EXERCISE INPUT –
** START **

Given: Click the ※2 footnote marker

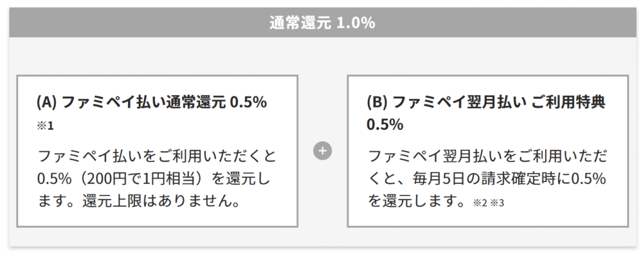Looking at the screenshot, I should point(479,203).
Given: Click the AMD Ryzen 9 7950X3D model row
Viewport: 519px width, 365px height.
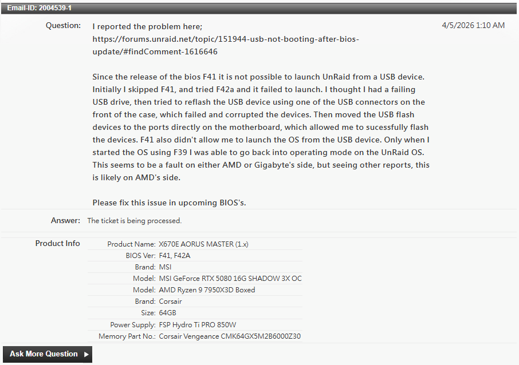Looking at the screenshot, I should coord(195,290).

** END **

REQUIRED TASK –
Please set out every line of the records above as a Markdown table with two columns, Number and Content, numbering the rows and skipping blank lines. Leave the pictures out.

RESULT OF THIS TASK –
| Number | Content |
|---|---|
| 1 | Given: Click the ※2 footnote marker |
| 2 | Looking at the screenshot, I should point(479,203). |
| 3 | Given: Click the AMD Ryzen 9 7950X3D model row |
| 4 | Viewport: 519px width, 365px height. |
| 5 | Looking at the screenshot, I should coord(195,290). |